Etat de choc
Aujourd'hui, premier arrêt cardio-respiratoire de ma jeune carrière. Je n'en avais jamais pris en charge auparavant, je me demande même en avoir jamais vu tout court.
Il est 3h30 du mat', les urgences deviennent calmes. J'ai prescrit et récupéré tous mes bilans, je fais le nécessaire pour garder mes patients pour la nuit en faisant mes prescriptions pour le lendemain.
On a partagé la nuit assez tôt, et je dois aller dormir à partir de 4h30.
Si tout reste aussi calme, je vais peut-être pouvoir aller me coucher un peu plus tôt... Le pied !
C'est sans compter sur le patient qui est au déchocage et qui en a décidé autrement.
L'infirmière m'appelle pour venir le voir, car elle le trouve marbré, et aussi dyspnéique (difficulté pour respirer).
Bon, pas de souci, ça fait plus de 2 heures que je gère les urgences seule (^^).
Le seul problème, c'est que je ne connais pas le patient en question.
Il est venu pour malaise à domicile, a priori d'origine hypoglycémique. Il a été resucré, et est resté au déchoc pour surveillance, avant d'avoir un avis diabéto le lendemain.
C'est un patient désagréable, que les infirmières ont du attacher pour éviter qu'il arrache sa perf.
Lorsque j'arrive, effectivement il est marbré, des pieds jusqu'à l'abdomen. Tension artérielle encore correcte, mais il faut commencer le remplissage.
Il est dyspnéique et lutte pour respirer.
Etat de choc hypovolémique, associé à une détresse respiratoire aiguë.
Ok, je connais la pratique, je dois pouvoir gérer ça seule... du moins, pour le début de la prise en charge. Je n'oublie pas que j'ai un chef au bout du fil, qui viendra à la seconde où j'appellerais à l'aide.

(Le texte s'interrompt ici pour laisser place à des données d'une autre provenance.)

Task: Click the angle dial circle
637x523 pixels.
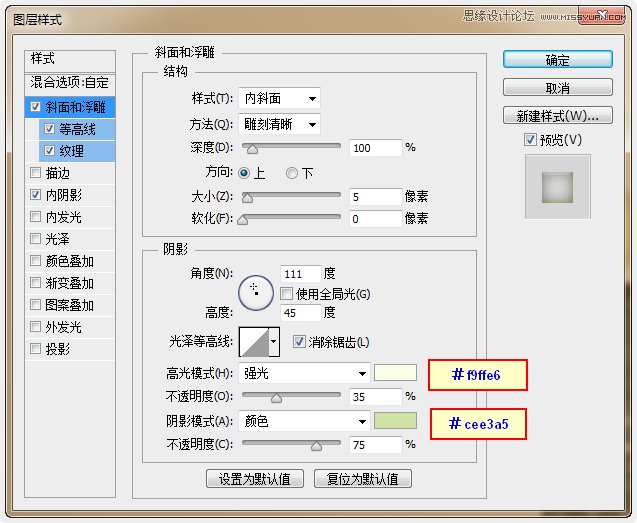Action: click(x=255, y=290)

A peine 10 minutes plus tard, je me dis que, finalement, je ne le sens pas, ce patient. L'infirmière me répond qu'elle non plus, elle ne le sent pas.
Mon chef réveillé, il décide de l'intuber, parce que, décidément, personne ne le sent bien, ce patient. Sans pour autant pouvoir expliquer pourquoi. Il vient à la base pour hypoglycémie, pourquoi il me fait l'état de choc aussi brutalement ?
Le réanimateur arrive à son tour au déchoc, au moment où mon chef intube. Je tente de participer à l'effervescence ambiante, et vérifie que la sonde d'intubation est bien dans la trachée, et non pas dans l'estomac. Sauf que je n'entends pas grand-chose dans mon stétho... Je préfère attendre l'avis auditif du réa pour conclure à la mauvaise position de la sonde.
Et c'est à ce moment crucial, qu'évidemment, notre patient qu'on ne sent toujours pas se met en arrêt cardio-respiratoire.
Branle-bas de combat. Les infirmières sont toutes au taquet, elles connaissent la procédure par coeur. Une va chercher le défibrillateur, l'autre prépare la seringue d'adré. L'aide-soignant super costaud a déjà commencé le massage cardiaque. Le réa s'occupe de réintuber.
Toutes ces petites fourmis qui s'agitent et qui courent partout... et moi, perdue, au milieu de ce bordel organisé, qui ne sais trop où me mettre ni quel rôle jouer.
Je palpe de temps à autre le pouls fémoral, histoire de participer un minimum.
Patient récupéré au bout de 5 minutes.
Transfert en réa.
Et voilà, tout est fini. Tout s'est passé vite, ça a commencé progressivement avec cet état de choc foireux que je diagnostique et tente de prendre en charge correctement. Ensuite, ça s'empire, de plus en plus vite, jusqu'à ce fameux moment où il faut débuter la réanimation cardio-respiratoire.
Et puis, après toute cette énergie, toute cette effervescence... plus rien, le calme absolu.
Et une petite interne un peu paumée, qui se remet doucement de son état de choc du petit matin.
C'est pas évident de trouver sa place du premier coup, au milieu de cette machinerie hospitalière bien rôdée, et bien organisée. L'interne des urgences ne joue pas un rôle fondamental, étant donné le nombre de médecins présents autour du patient.
Surtout lorsqu'il s'agit d'une première vraie prise en charge... Il y a toujours un moment de panique, une ou deux secondes d'affolement, où vraiment on ne sait plus trop quoi faire...
Heureusement que j'ai encore eu des compliments sur mon travail, par les infirmières. Après celle qui me croyait en 3e semestre, celles d'hier m'ont gentiment surnommée "super interne" en me noyant sous les qualificatifs d'efficace, de dynamique, de souriante,... et j'en passe.
Un petit peu de baume pour le coeur d'une jeune interne encore perdue dans la pratique d'urgence.